上値の重い展開か、米中貿易摩擦の激化を警戒

2018年4月18日 09:01

◆18日の香港マーケットは、米中貿易摩擦の激化が警戒される展開か。
 外部環境はポジティブ。昨夜の米株市場では、主要指標のNYダウが前日比0.9%高、ハイテク株比率の大きいナスダック指数が1.7%高とそろって続伸した。米主要企業の好決算が相次ぐなか、投資家心理が上向いている。1~3月期決算が上振れた銘柄群では、動画配信のネットフリックスが9.2%高で上場来高値を更新し、保険のユナイテッド・ヘルスが3%超の上昇。業績期待の高まりで、大型ハイテク株も軒並み買われた。シリアや北朝鮮を巡る地政学リスクがひとまず後退したことも、買い安心感につながっている。米株市場の不安心理を表すVIX(20を超えると不安心理が高まった状態とされる通称「恐怖指数」)に関しては、前日比マイナス7.9%の15.25ポイントと6日連続で低下し、約1カ月ぶりの低い水準に落ち着いた。
 一方、中国国内の環境は不透明。

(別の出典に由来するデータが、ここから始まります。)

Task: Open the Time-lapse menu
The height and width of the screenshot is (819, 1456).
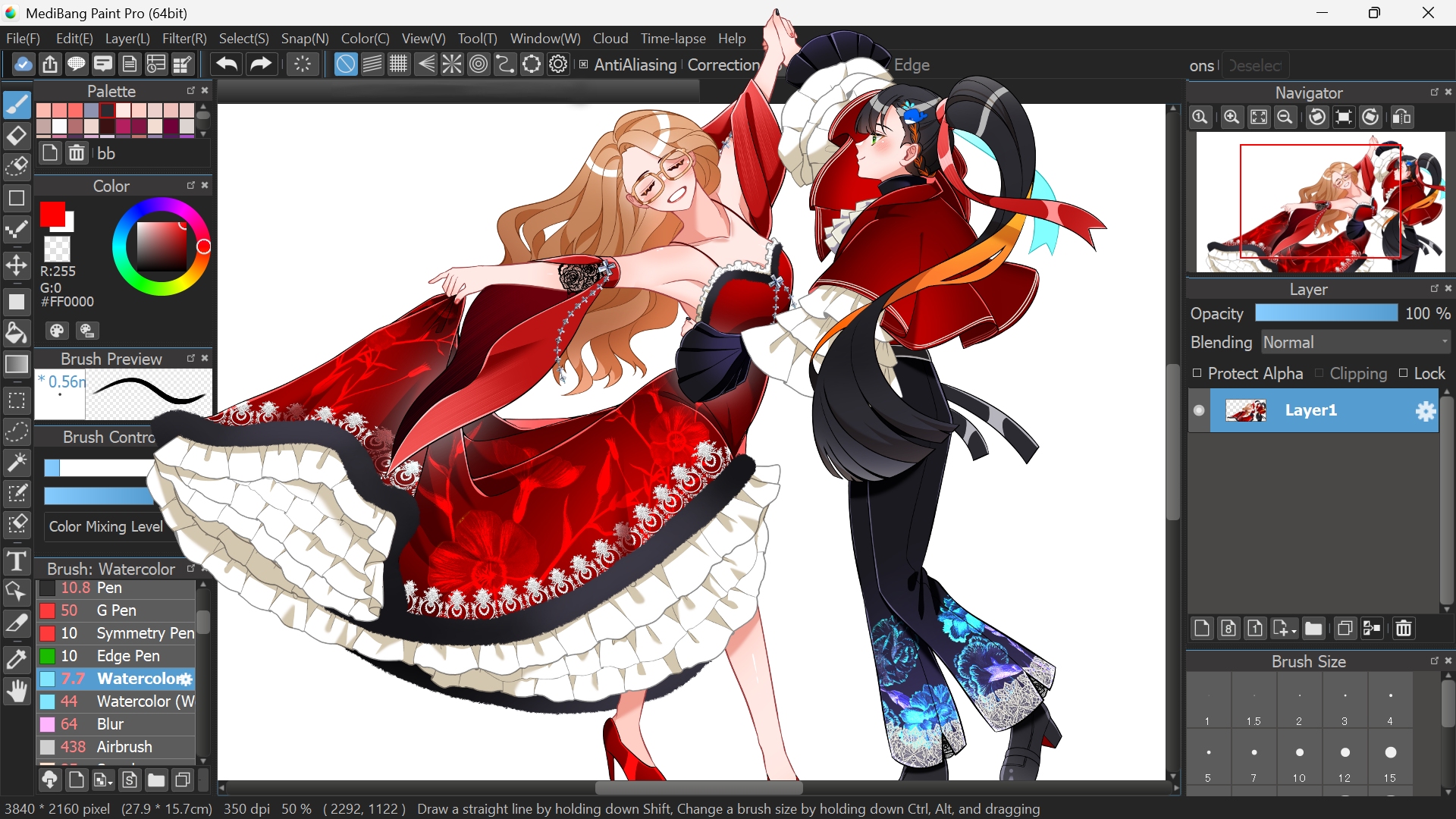Action: click(x=673, y=38)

17日の本土市場では、主要指標の上海総合指数が1.4%安の3066.80ポイントと4日続落した。節目の3100を割り込むのは、17年6月5日以来のこと。約10カ月ぶりの安値水準を連日で切り下げた。この日発表された中国の1~3月期GDP成長率は6.8%増と予想通りの堅調な内容となったものの、米中貿易摩擦の警戒感が再び強まったことが逆風となっている。米商務省産業安全保障局(BIS)は16日、米国企業に対し、中興通訊(ZTE:000063/SZ、763/HK)への部品販売などの取引を7年間禁止する措置を発表した。また、米連邦通信委員会(FCC)は17日、安全保障を脅かす恐れのある外国企業から、国内の通信会社が通信機器を調達することを禁じる方針を決定。前述したZTEに加え、華為技術(ファーウェイ)が候補に挙げられているという。
 こうした環境の下、本日の香港マーケットは全体として上値の重い展開か。米株市場の堅調はプラス材料となるが、米中の貿易問題がマイナス材料として意識されそうだ。また、香港域内からの資金流出懸念も不安要素となろう。米ドルとのペッグ制を採用している香港では、米国との金利差を背景に香港ドルがペッグ制の安値下限近辺で推移している。香港金融管理局(HKMA)はこのところ、香港ドル買い・米ドル売り介入を継続している状況だ。
 本土マーケットも軟調か。前述したように、米中の貿易摩擦に対する警戒感がネガティブ材料だ。米国の制裁措置に対し、中国も対抗するとの観測が流れている。ただ、ここから大きく売り込む動きにもならないだろう。中国人民銀行(中央銀行)が17日、預金準備率を1ポイント引き下げると発表したことが好感される可能性もありそうだ。